In 2006, a phase II study concluded that flavopiridol (alvocidib) had few, manageable side effects in treating STSs. Nevertheless, the pan-CDK2, CDK4, CDK6, and CDK9 inhibitor showed no objective treatment response [170]. Therefore, the authors did not recommend further studies with flavopiridol as monotherapy. However, earlier studies have shown additive benefits of (pan-)CKIs such as flavopiridol, improving the efficiencies of other drugs [10]. For example, the combination of flavopiridol and doxorubicin has been well-tolerated in vitro, and in phase I studies on LPSs and MPNSTs [100,101,171].

Two registered clinical trials (see Table 1) with novel selective CDK9 inhibitors (TP-1287 and PRT2527) are currently ongoing.

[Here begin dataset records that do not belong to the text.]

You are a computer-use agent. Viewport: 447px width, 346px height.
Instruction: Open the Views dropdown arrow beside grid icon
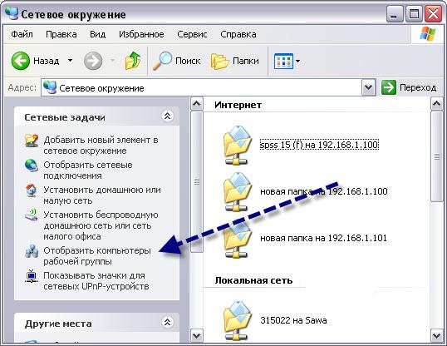point(298,61)
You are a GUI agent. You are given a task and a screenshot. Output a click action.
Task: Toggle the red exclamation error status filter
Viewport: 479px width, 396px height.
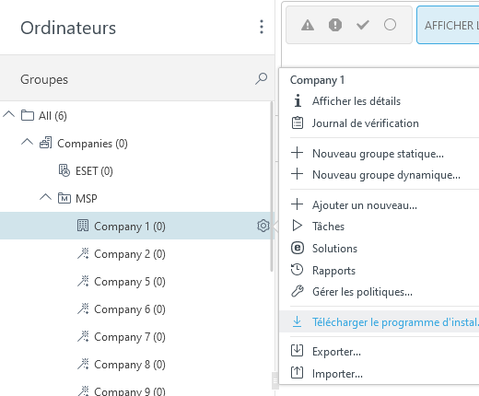335,25
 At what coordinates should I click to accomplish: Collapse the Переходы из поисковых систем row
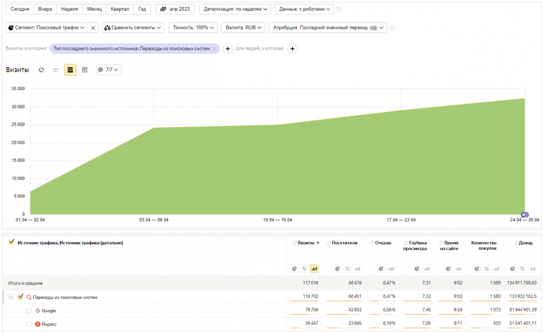[11, 297]
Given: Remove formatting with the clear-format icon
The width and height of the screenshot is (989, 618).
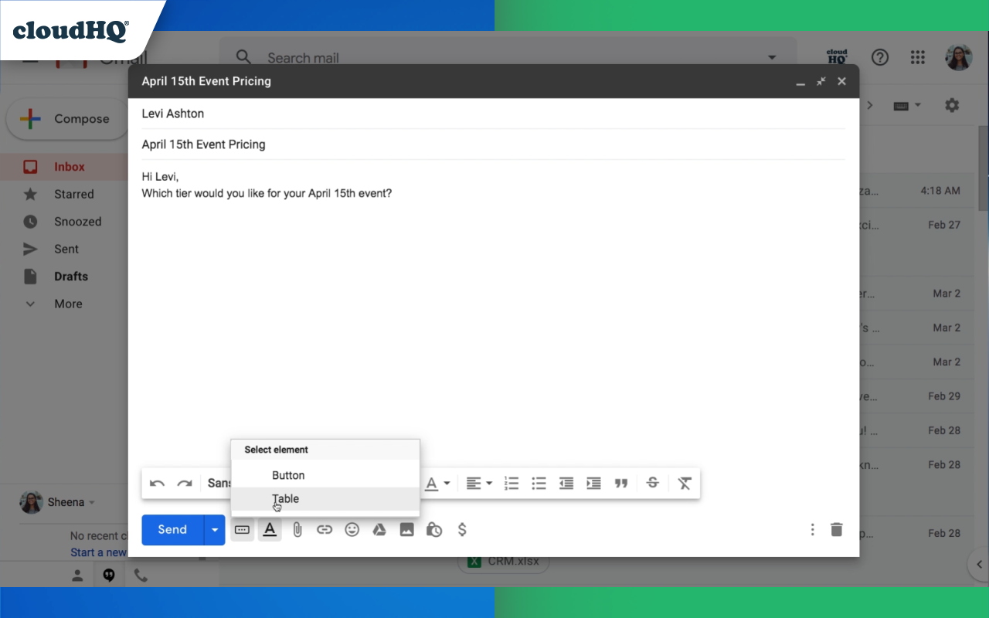Looking at the screenshot, I should pos(684,483).
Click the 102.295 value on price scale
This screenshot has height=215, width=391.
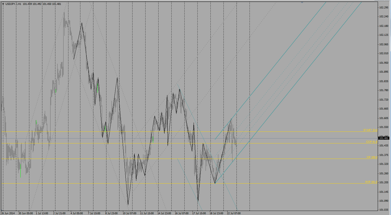pyautogui.click(x=384, y=7)
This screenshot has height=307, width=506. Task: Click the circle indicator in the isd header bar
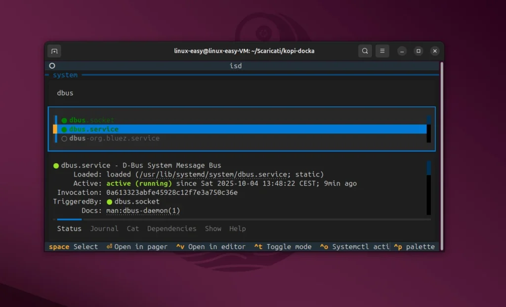pyautogui.click(x=52, y=66)
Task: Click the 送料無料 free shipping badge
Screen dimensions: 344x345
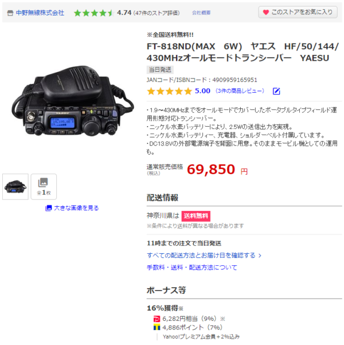Action: point(196,216)
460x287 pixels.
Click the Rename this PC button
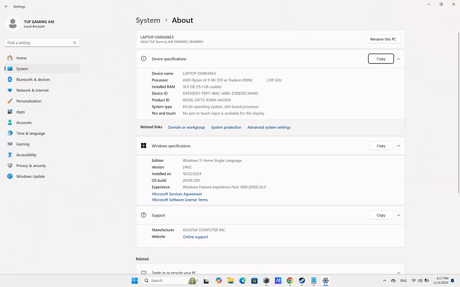pyautogui.click(x=383, y=39)
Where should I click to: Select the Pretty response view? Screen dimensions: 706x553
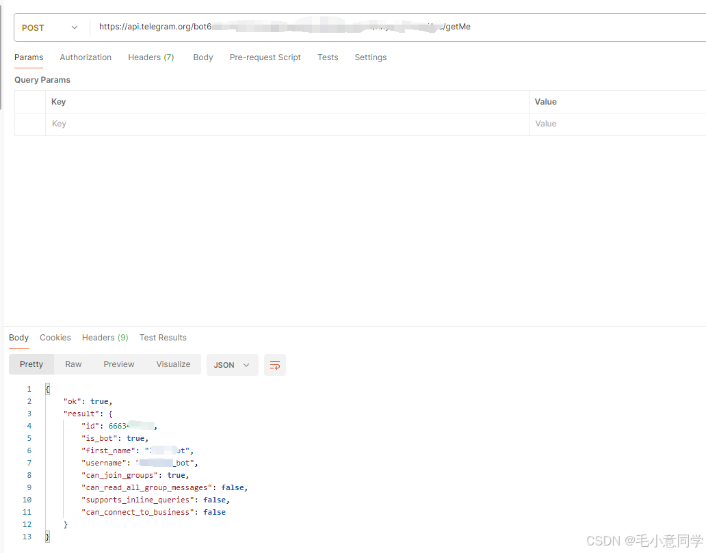tap(31, 364)
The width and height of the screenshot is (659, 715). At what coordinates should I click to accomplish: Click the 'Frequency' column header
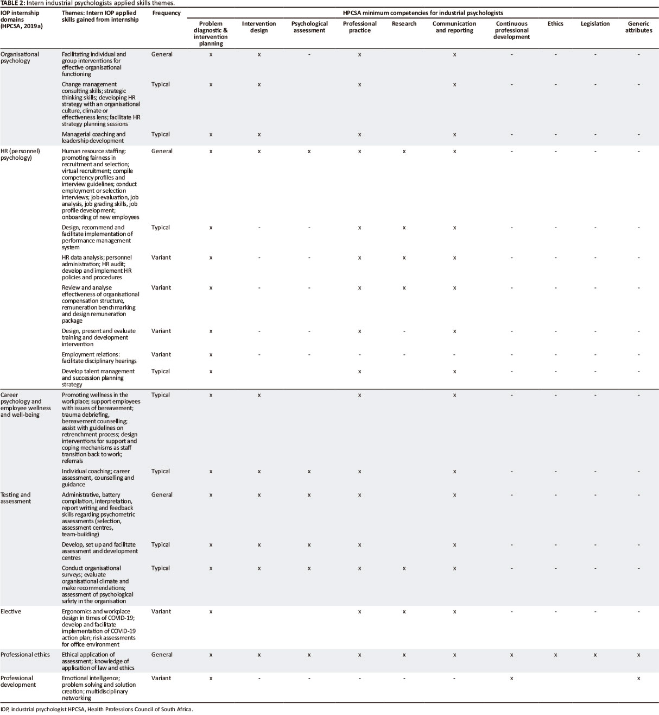166,13
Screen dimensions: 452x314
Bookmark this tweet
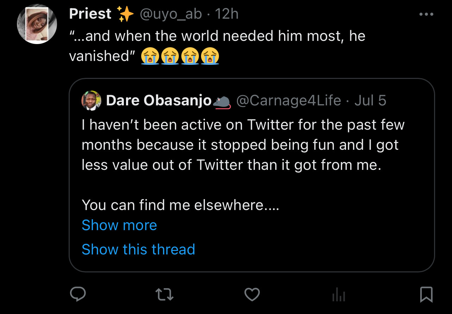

Finally, palbociclib administration resulted in a complete response in a rare case of refractory pediatric BCS [172]. Several genes in the CDK4/6-RB pathway had been overexpressed, making palbociclib an optimal therapeutic candidate for which child-specific dosing information was available. The targeted therapy with palbociclib, based on a dedicated germline and somatic whole-genome DNA sequencing combined with RNA sequencing, started at the age of eight. For 25 months, there was no further tumor evidence on imaging morphology.

6. Conclusions

Growing evidence on signaling pathways, microenvironments, and interactions among the increasing number of CDKs, CKIs, and tumor cells underlines that cyclin-dependent kinases are vital in sarcoma biology. Strikingly, the plethora of predominantly experimental studies is opaque. Suitable results to date are limited, and the abundance of (experimental) data can be confusing. However, clinical research is still in its infancy, heading for the ambitious goal of targeted-tumor therapy based on each patient’s biomolecular CDK-related footprint. The main focus in CDK clinical research, after extensively characterizing CDKs and their pathways, is now to create and test suitable CKIs and evaluate their efficacy as well as their side effects in clinical trials. For example, CDK11 could be a potential target in LPS therapy; however, so far, a CDK11 inhibitor is not available. Due to their tumor-inhibiting effect in multiple preclinical studies, CDK4/6 inhibitors have become the central component in phase 1 and 2 trials for various sarcoma subtypes. CDK4/6 inhibitors such as palbociclib, abemaciclib and ribociclib currently appear to have the greatest potential for future individualized sarcoma therapy and approval. CKIs have shown mixed results across STS subtypes, suggesting that new, more reliable biomarkers for sensitivity and resistance should be identified. Recent data show that microRNA related to CDK4/6 inhibitors may be useful as predictive biomarkers without compromising sensitivity to the treatment itself [173]. Nevertheless, scientists and clinicians have initially used CKIs only as single agents. However, the current trend is to use CKIs in combination with other chemotherapeutic agents or inhibitors. One advantage of these different combinations, which interfere with different signaling pathways of the STS cell, seems to be the minimization of drug resistance. Ultimately, further phase 2 studies and especially phase 3 trials are needed to confirm the clinical efficacy of CDK inhibitors alone or in combination in the treatment of STSs.